What the task requires -
Answer these questions from the post on Microsoft-signed executables:
1. Which executable do the Graftor authors exploit through DLL hijacking, and which DLL do they load through it?
2. Which folder was searched for other vulnerable EXE files?
3. Which listed file requires an additional DLL, and what is that DLL called?

Text to read -
This morning I noticed an article from Cylance named "Graftor Variant Leveraging Signed Microsoft Executable". It's a nice article, so I can really recommend you read it.
TL;DR version: Graftor authors are using DLL hijacking in SrcTool.exe to load their own dbghelp.dll. If antimalware solution trusts executable that's signed by Microsoft (most of them do!) and doesn't check all the DLLs it loads, malicious code will not be detected.
Other vulnerable files
I decided to look for other Microsoft-signed files that could be abused in a similar manner. One quick search for EXE files in folder C:\Program Files (x86)\Windows Kits that also contain string dbghelp.dll and here's the result:
- agestore.exe
- cdb.exe
- dbh.exe
- kd.exe
- mftrace.exe
- ntkd.exe
- ntsd.exe
- srctool.exe
- symchk.exe*
- symstore.exe
- tlist.exe
- tracefmt.exe
- tracepdb.exe
*symchk.exe also requires SymbolCheck.dll.

Given material -
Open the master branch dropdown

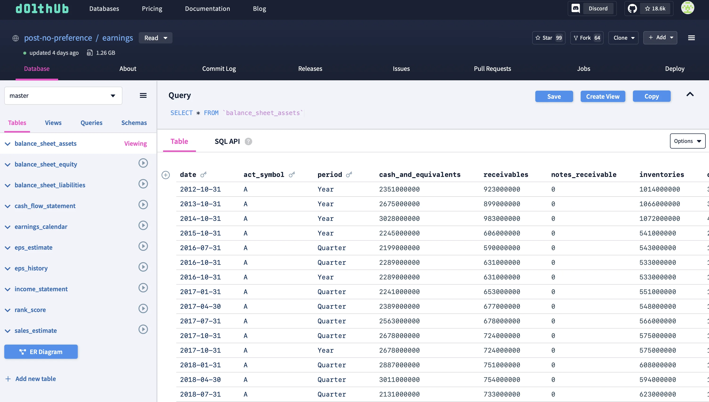point(63,96)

Written solution -
1. SrcTool.exe, which they use to load their own dbghelp.dll.
2. C:\Program Files (x86)\Windows Kits
3. symchk.exe, which also requires SymbolCheck.dll.